Releases: EnflameTechnology/vllm-gcu

v0.11.0

12 May 02:41

Choose a tag to compare

🚀 Release Summary

This release delivers a broad set of vLLM-GCU enhancements across model enablement, DeepSeek 3.2 optimization, distributed inference, GCU custom operators, KV-cache transfer, FP8/INT8 inference paths, async scheduling, and stability fixes.
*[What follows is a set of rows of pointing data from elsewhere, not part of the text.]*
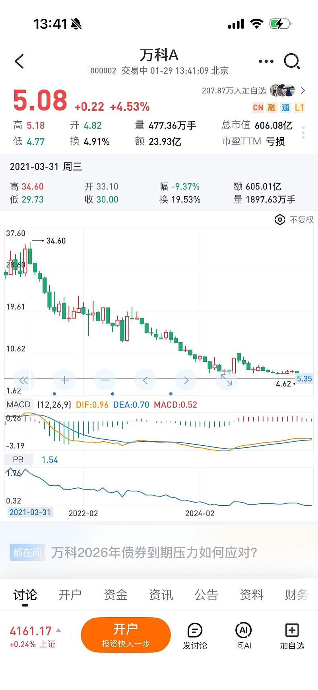
Task: Tap the back arrow icon
Action: pos(19,61)
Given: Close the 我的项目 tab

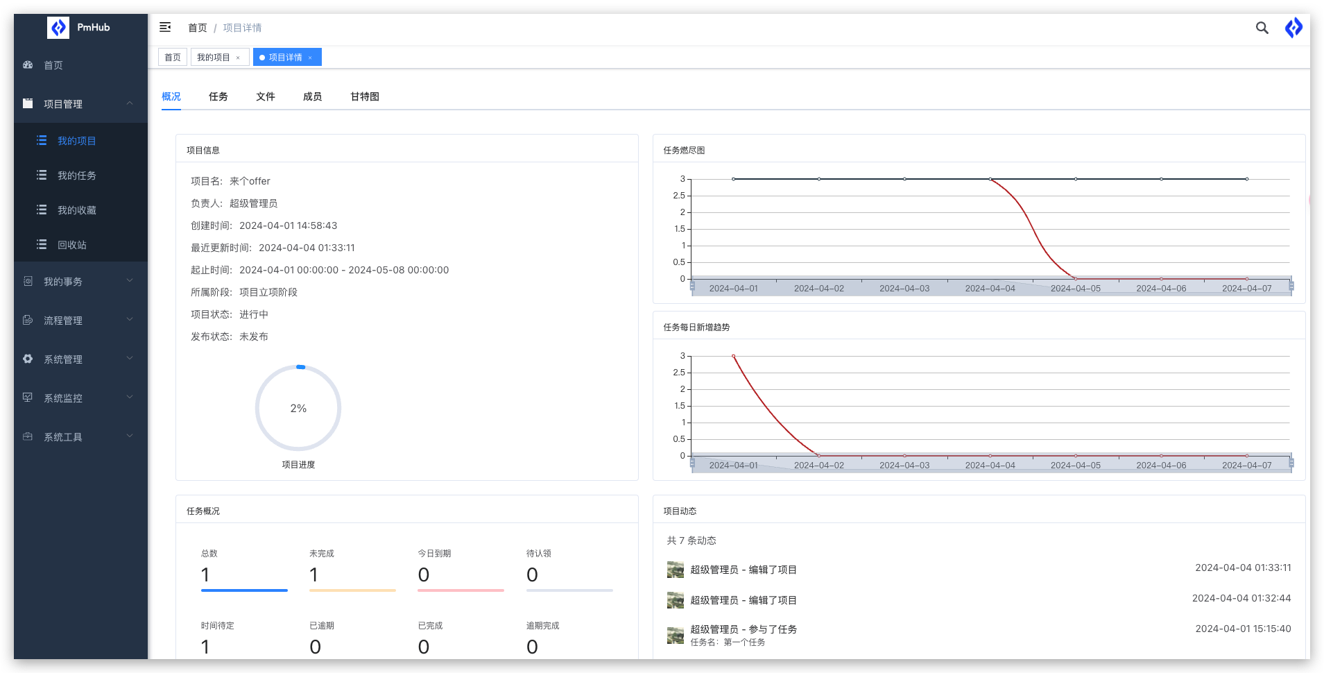Looking at the screenshot, I should tap(238, 58).
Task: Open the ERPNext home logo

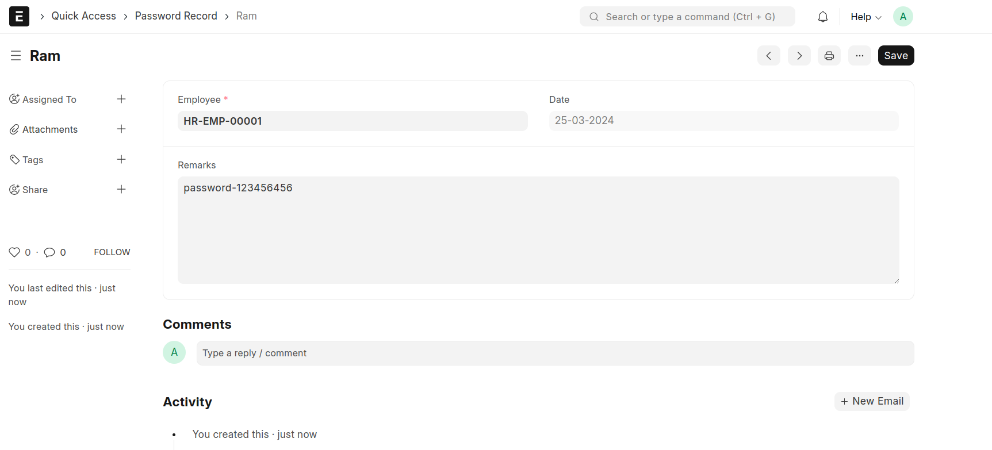Action: point(19,16)
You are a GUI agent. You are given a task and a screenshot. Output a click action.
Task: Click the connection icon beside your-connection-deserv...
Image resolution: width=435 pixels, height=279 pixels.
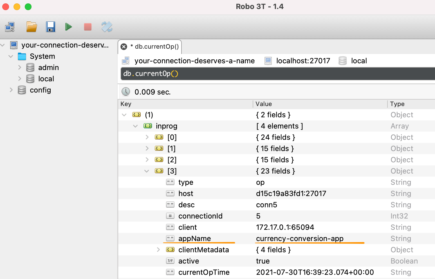[14, 45]
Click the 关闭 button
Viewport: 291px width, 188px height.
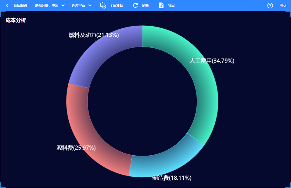283,5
It also includes updated model documentation and build improvements for GCU Docker-based source compilation.


✨ Highlights

  • Added GCU Docker source compilation support.
  • Added or improved support for multiple model families, including Qwen2.5-VL, Qwen3-VL, Qwen3-Next, Qwen3 dense models, Libra, DeepSeek 3.2, DeepSeek-OCR, Hunyuan-OCR, Hunyuan A13B, MiMo-V2-Flash, MiniCPM-V, Paddle-VL, Step3-VL, GLM-4.5-Air, and Tongyi-DeepResearch.
  • Introduced major DeepSeek 3.2 runtime optimizations, including async scheduling, MTP support, DBO adaptation, FlashMLA enhancements, DS fusion improvements, indexer optimizations, and FP8 KV support.
  • Added first-token reuse and layer-wise KV cache transfer infrastructure.
  • Added new GCU custom operators and native op support for vLLM-GCU.
  • Improved INT8 KV, FP8 linear/MoE, W8A8 INT8 MoE, Split-Q, and fused MoE support.
  • Fixed multiple runtime correctness issues around MRoPE, rotary embedding, LoRA with graph mode, async + MTP, DP/SP/TP behavior, dtype mismatch, and model-specific inference paths.

🎁 Features

Build and Packaging

  • Added source code compilation support with GCU Docker.
  • Updated FlashAttention release rules for GCU release packaging.
  • Improved coverage build and package uninstall handling in Dolphin-based workflows.
  • Avoided unnecessary topsfactor and tops-sdk installation during tests to streamline release/test environments.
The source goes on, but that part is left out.